> [What you should do]
Identify, in the records below, every line where the string "computer" appears, and copy each such line.

> [Supplied data]
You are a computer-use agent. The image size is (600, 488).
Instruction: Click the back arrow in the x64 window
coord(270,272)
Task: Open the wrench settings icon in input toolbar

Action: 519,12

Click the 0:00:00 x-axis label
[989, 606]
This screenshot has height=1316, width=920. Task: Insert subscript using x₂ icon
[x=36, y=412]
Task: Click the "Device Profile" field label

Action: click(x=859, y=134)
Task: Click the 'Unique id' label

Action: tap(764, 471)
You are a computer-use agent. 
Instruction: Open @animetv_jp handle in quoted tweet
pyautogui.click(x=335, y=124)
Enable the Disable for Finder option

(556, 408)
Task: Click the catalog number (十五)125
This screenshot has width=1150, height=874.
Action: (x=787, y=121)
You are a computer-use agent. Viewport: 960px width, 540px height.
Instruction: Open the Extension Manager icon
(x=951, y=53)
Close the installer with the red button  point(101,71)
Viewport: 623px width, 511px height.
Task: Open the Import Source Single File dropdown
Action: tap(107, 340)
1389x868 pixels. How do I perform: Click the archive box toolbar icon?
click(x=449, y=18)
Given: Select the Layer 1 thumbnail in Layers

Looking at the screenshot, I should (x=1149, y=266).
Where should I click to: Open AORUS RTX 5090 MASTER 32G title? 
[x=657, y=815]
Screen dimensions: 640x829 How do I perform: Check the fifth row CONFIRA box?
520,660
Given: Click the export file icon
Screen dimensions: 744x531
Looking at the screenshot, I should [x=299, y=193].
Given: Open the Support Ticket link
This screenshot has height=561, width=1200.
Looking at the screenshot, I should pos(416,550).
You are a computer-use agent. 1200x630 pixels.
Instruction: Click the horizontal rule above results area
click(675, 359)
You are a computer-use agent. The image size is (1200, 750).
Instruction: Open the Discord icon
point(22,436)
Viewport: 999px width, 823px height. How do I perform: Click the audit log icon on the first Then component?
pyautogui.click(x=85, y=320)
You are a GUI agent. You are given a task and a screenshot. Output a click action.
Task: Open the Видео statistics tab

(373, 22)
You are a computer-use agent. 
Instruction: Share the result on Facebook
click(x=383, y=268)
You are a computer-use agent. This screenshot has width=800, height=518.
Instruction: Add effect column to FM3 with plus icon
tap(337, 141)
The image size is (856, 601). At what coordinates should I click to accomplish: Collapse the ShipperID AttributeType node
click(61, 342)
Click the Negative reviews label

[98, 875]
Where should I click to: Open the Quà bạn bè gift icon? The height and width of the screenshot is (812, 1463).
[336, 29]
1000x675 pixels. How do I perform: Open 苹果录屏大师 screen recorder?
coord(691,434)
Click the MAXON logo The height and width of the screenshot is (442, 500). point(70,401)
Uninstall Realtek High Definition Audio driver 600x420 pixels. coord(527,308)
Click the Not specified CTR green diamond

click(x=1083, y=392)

> [Answer for the task]
You are a computer-use agent. The image size is (600, 488).
You are a computer-use agent. 
You are a computer-use agent. Viewport: 960px width, 540px height.
You are a computer-use agent. 1200x630 pixels.
You are a computer-use agent. The image size is (1200, 750).
You are a computer-use agent. 
You are a computer-use agent. This screenshot has width=800, height=518.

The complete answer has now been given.